- Mill City Ventures raised $450M—98% going into SUI, shifting away from traditional finance.
- Karatage’s founders join the firm, while Galaxy Asset Management takes over treasury ops.
- Sui network’s TVL hits $2.22B, but SUI’s price is down 27% from January highs.
In a wild pivot from old-school finance, Mill City Ventures III — yep, the Nasdaq-listed specialty finance outfit — just raised a jaw-dropping $450 million in a private round. And get this: nearly all of it (like 98%) is headed straight into SUI, the native token powering the Sui blockchain.
That’s not pocket change. It’s actually one of the biggest public moves ever made by a U.S.-listed company into a single blockchain asset. Mill City’s basically saying goodbye to short-term lending and hello to crypto — bold move in a shaky market.
Per the Monday press release, hedge fund Karatage Opportunities led the round. They’re deep in the digital asset game and clearly see something in SUI.
New Faces, New Strategy
With that funding comes a shake-up at the top. Karatage’s Marius Barnett is stepping in as board chairman, while Stephen Mackintosh’s sliding into the CIO seat. Big titles, big responsibilities.

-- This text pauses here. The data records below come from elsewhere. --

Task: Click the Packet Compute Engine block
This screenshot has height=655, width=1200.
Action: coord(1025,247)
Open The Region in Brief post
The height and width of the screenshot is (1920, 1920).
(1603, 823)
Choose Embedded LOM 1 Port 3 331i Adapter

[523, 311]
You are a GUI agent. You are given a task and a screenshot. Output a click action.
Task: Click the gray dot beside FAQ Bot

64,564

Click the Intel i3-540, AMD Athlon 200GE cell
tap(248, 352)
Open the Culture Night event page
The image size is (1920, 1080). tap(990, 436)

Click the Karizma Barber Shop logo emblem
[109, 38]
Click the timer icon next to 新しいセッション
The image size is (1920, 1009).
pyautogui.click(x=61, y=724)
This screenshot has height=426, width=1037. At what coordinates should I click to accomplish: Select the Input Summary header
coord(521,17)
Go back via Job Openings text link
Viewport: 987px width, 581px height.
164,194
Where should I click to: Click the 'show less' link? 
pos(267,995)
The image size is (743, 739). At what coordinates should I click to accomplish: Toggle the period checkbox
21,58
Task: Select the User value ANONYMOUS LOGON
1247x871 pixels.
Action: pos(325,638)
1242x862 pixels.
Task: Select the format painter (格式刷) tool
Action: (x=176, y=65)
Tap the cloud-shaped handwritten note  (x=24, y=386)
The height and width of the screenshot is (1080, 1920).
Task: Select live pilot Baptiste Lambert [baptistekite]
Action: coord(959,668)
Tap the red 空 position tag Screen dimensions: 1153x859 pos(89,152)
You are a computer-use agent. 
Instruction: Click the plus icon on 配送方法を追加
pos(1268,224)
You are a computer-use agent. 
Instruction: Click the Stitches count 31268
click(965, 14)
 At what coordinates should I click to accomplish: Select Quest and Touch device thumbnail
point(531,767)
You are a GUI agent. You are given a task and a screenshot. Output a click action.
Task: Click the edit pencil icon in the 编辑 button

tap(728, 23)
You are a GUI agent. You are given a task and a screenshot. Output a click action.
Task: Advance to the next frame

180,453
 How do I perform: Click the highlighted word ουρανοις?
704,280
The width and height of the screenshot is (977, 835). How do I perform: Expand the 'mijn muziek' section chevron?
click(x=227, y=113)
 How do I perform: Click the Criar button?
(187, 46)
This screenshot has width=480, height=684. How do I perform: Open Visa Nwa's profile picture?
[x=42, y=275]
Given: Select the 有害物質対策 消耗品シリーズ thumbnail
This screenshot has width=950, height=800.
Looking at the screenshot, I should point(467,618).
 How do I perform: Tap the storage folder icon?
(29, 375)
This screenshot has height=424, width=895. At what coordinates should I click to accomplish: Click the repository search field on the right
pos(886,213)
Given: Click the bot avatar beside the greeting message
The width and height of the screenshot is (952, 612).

Galaxy Asset Management’s been tapped to oversee the whole SUI treasury situation. That means buying up tokens on the open market, and possibly brokering deals directly with the Sui Foundation. So yeah, no half-measures here.
Mill City says the whole plan is about long-term alignment with the Sui ecosystem. They’re not just stacking coins—they want to embed themselves into the infrastructure of Web3, where demand’s heating up fast.
Sui Ecosystem Is Booming, But Price? Eh…
Sui’s not just another chain. It’s designed to handle a ton of activity—payments, games, AI—you name it. According to DefiLlama, its total value locked (TVL) just hit a record $2.22 billion. That’s up 400% since last summer. Pretty wild growth.
Suilend, NAVI, and Haedal are carrying most of that weight, accounting for $1.7 billion of the TVL. Clearly, this isn’t just hype.
But not all news is sunshine. The price of SUI tanked 11% in the past day. It’s now sitting 27% below its January high of $5.35. Altcoin blues, maybe? Either way, short-term jitters don’t seem to be scaring off Mill City.
Critics Are Raising Eyebrows
Not everyone’s popping champagne. Some analysts are calling BS on the way crypto treasuries are structured. Instead of buying tokens outright, firms might just be swapping shares for early holder contributions. That way, insiders get to exit while retail buys in later at inflated prices.
James Check from Glassnode and VanEck’s Matthew Sigel have both voiced doubts about how sustainable this model really is. It’s a fair question: is this strategy smart risk-taking, or just musical chairs with altcoins?
Still, if everything closes as planned, Mill City becomes the first U.S.-listed company to go all-in on the Sui blockchain. The deal’s expected to finalize by the end of July. Buckle up.